For many young people with disabilities and their families, what the future will hold is a deep concern. This is especially true of worries surrounding disability in the workplace. However, the Essential Education Group have recently been speaking to Kris Foster, whose story is an inspiration.  He has given us an insight into how his new employer is making disabilities at work, work for him.   



As the Co-founder of Open Book Kris wanted to share his experiences of his new workplace and how  it has been an excellent learning curve for himself and for his employer. Kris shows that disability friendly employers make all the difference for people with disabilities. By sharing his story, Kris inspires hope in young people with disabilities and their families. Workplace experiences can be a source of anxiety for  many with disabilities, but Kris emphasises how important it is to have hope that the world of work is changing for the better.

He continues to believe that there is hope without barriers for children with disabilities. Since starting to work for Global Processing Services (GPS), Kris feels seen as well as represented. He has felt truly valued in his current position and feels that the Company has inspired a real sense of hope in him.


Kris’ introduction to GPS was a Teams interview with his manager, Stephanie, who is also a neurodiversity specialist. It was a warm welcome. A positivity which continued when Kris met Stephanie in person and was taken on a tour of the building he would be working in.  Kris started his induction and he shares  how challenging this was at times.  Thankfully, he also had the support of coworkers, David and Eilise, who helped him manage the intense transition into a new workplace.

While Kris was initially nervous about what having disabilities within a corporate environment might mean for his experience.  He found that everyone was kind, polite, and empathetic, with genuine and warm support from his coworkers and managers.

 Kris also met Joanne, the vice chair of the company. He has explained how when he introduced himself to Joanne, he was instantly made to feel at ease by how happy she was to make her support known to him.

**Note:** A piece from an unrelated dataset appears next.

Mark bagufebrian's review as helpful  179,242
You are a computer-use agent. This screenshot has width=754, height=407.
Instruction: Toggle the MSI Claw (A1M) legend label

While preparing for the job was daunting for Kris at first, as travelling alone and meeting so many new people proposed a new and nerve-wracking challenge, he was able to quickly settle into his role with the care of his manager and coworkers, and he was quickly given the sense of being a valued part of the team.


When Kris spoke about his previous experiences of work, he admitted that his past experiences made it difficult for him to relax into this new role.    Kris, shared events which unfortunately mirror the experiences of many people with disabilities. Kris has previously felt that the rug has been pulled from beneath his feet, so many times, when it comes to the world of work, so it was hard to feel comfortable at first. This is how disability discrimination can affect  and undermine the confidence of a person with a disability in the workplace. He has felt ignored, undervalued and overlooked in previous workplaces, however, he has found something different and altogether more positive in his current employer.

When Kris, his coworker Steven, his manager Stephanie, and his support worker Marnie got together to discuss his future in the company and how he could get the best experience out of it.  The conversation was handled so positively.  This meant the world to him. For the first time, rather than feeling that he was being spoken at or spoken about by people in the same room as him, Kris felt as though he was truly a part of the conversation. He felt empowered to determine his own place in the world of work.  Something which we hope will be possible for all people with disabilities in the workplace.


This job has helped Kris grow in confidence. After spending such a long time feeling marginalised, he finally feels accepted. 

It has really shown him that when a company puts in the effort to emphasise inclusion and equality, workplace experiences for people with disabilities can be wonderful.

Kris has said that after what feels like a lifetime of apologising for not fitting in, he is in an environment where he doesn’t feel like he is being made to apologise. Instead, he is being encouraged to grow and be himself. A major part of the message Kris wants to express is that he feels valued  at GPS. He feels that he’s struggled with identity everywhere he’s gone, in work and in society, and he’s found it hard to find where he fits in. However, recently, he’s found an identity in love, support and care- and he feels that his identity is stronger as a result of  these new, positive experiences.

Global Processing Services


Kris has several coworkers he would like to thank for making his experience of working at Global Processing Services something really positive and valuable. He would like to thank Guy and Cameron, two great individuals who have really advocated for him, Annette, who has offered her friendship and support when Kris needed it most, and Jill , who has been a real help to making his experience great.

He would also like to thank Joshua for his help during the induction process, his manager, Stephanie, for all her help and support, and Benjamin, who supported Kris through his sometimes challenging early days at the company. Kris also extends his warmest thanks to all of the coworkers who have been so supportive and kind, showing how wonderful the world of work can be for people with disabilities when everyone plays their part in creating a positive workspace for all their colleagues.